As you know, I think you should query first, and only write the screenplay if you've had good luck with the queries.
A reader writes in: "How do I introduce my screenplay if I haven't written it yet? Your example in the book -- "I have just finished polishing blah blah blah..." -- isn't so. Do I lie, and pray they don't notice the two-month lag before I send it? (Lying is not my preference.)"
Well, that is true. Not that lying, in Hollywood, is a big mark against you, so long as you do it charmingly. But you don't have to say either way...
Dear Ms. Wise:
In my comedy, End of the World, a bicycle messenger and a pizza delivery girl find themselves in a conflict that may mean the end of civilization as we know it. May I send it to you? I'm looking for representation.
...or some variation thereof.
I suppose you could come clean and just say, here's my hook, would you like to read the screenplay. I have no idea how people would react to that. It might very well work.
On the question of email vs. paper querying: you can probably use email, provided you make very clear your email is a query, and not spam. I'd make sure the subject line is something like Query --
. If your victim, er, target, er, intended recipient is open to queries, he'll read it, and if not, no loss. If you aren't clear that the email is a query, you'll just irritate.
The drawback to email is that it is a matter of a few keystrokes to delete an email unread. Paper mail will almost certainly get opened and at least glanced at by someone.
If you can find the eddress of the hungriest young lit agent, by all means use their eddress, rather than the overall agency email.

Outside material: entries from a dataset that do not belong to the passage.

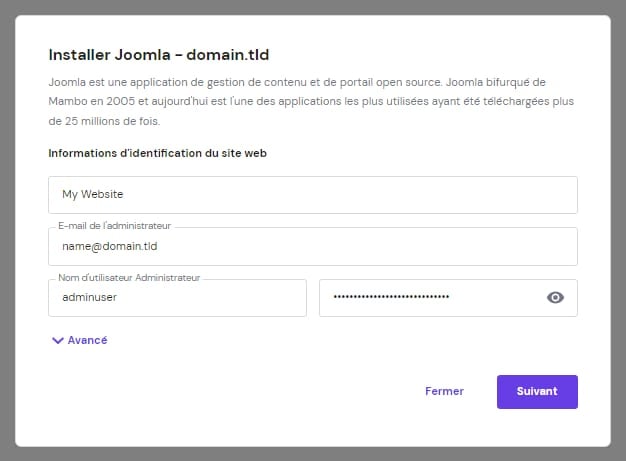Open the Avancé advanced options link
Image resolution: width=626 pixels, height=461 pixels.
87,340
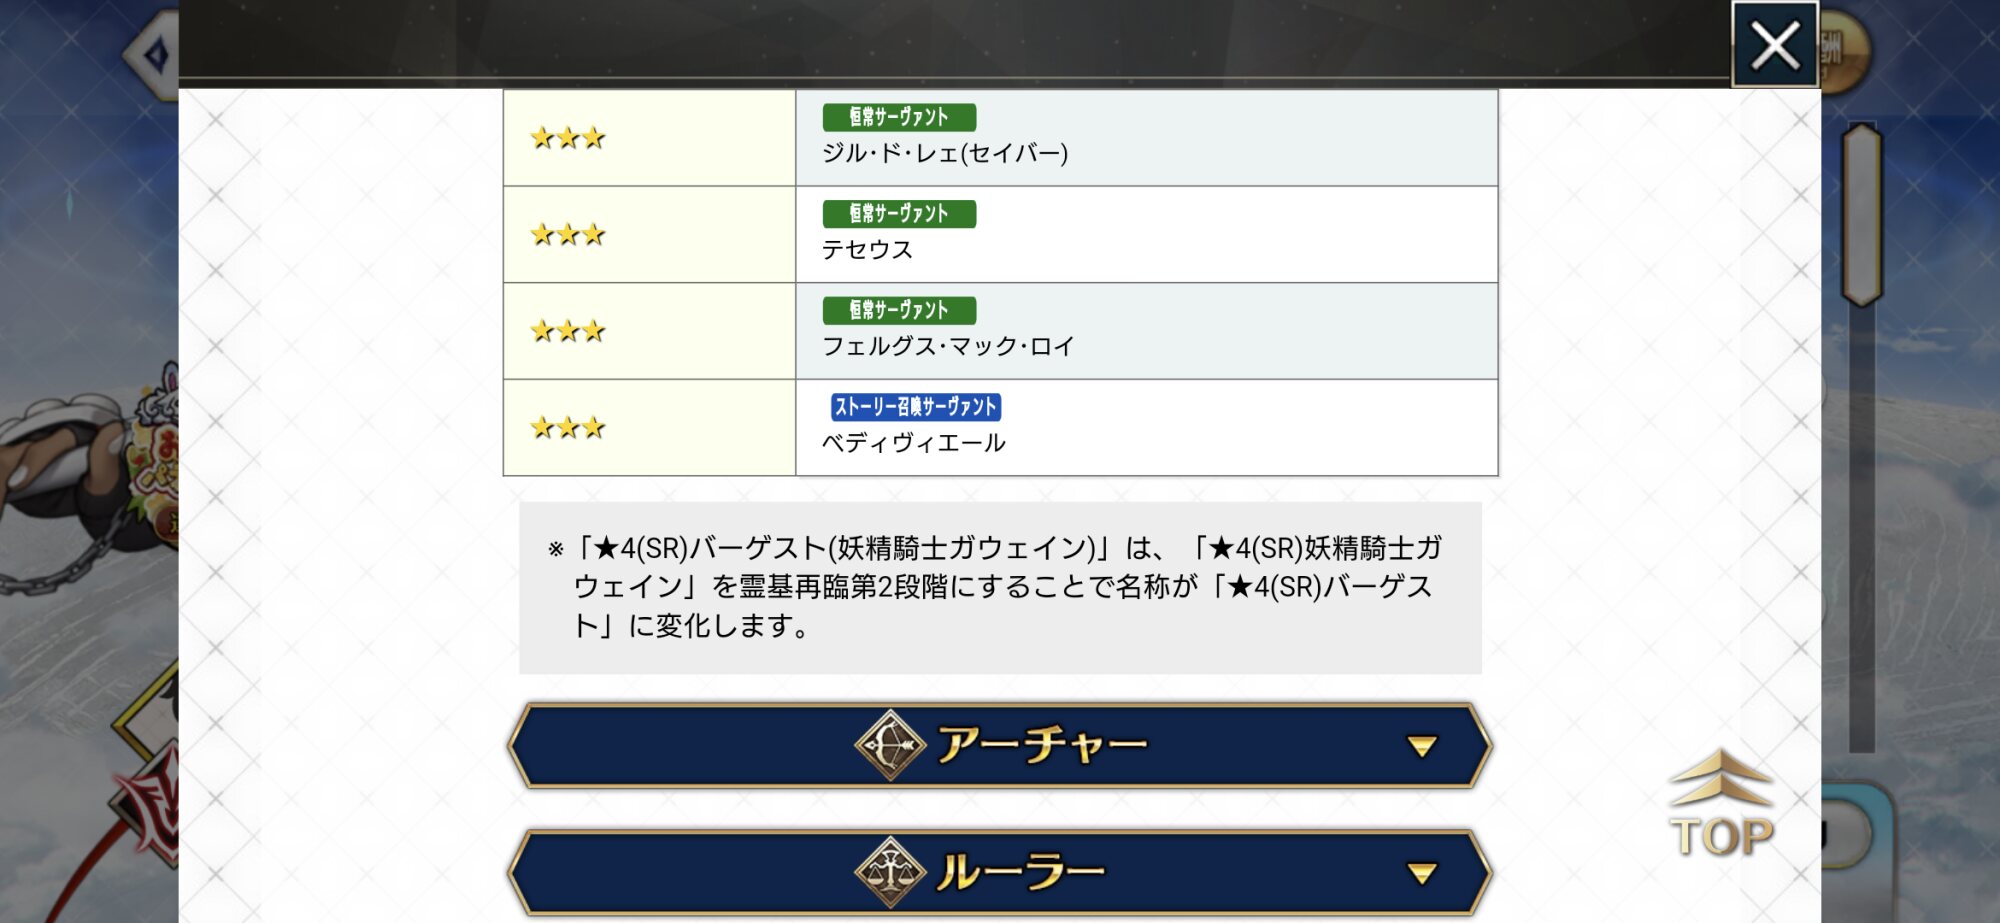This screenshot has width=2000, height=923.
Task: Click the blue ストーリー召喚サーヴァント tag
Action: [915, 407]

If you're basing your screenplay on other work by yourself, it's not really worth mentioning, unless you can say it's based on your "bestselling" novel or your "hit off-Broadway play". If your book, for example, is unpublished, then you're just telling the potential reader that other people have already rejected the idea.
1 Comments:
This makes sense to me only if you've already got several screenplays under your belt, and you know you have the ability and the time to write the screenplay if you get an interested response. If, however, you're like me with a day job and only one screenplay to date--sending out a query pre-screenplay would be akin to madness. I believe you have to pay to play--the first thing I think an aspiring screenwriter such as myself should do is write screenplays and pay for professional critiques of the same. Being able to send out query letters backed by an existing screenplay is just a side-benefit of the process of improving your writing.
I don't know maybe I'm just fooling myself.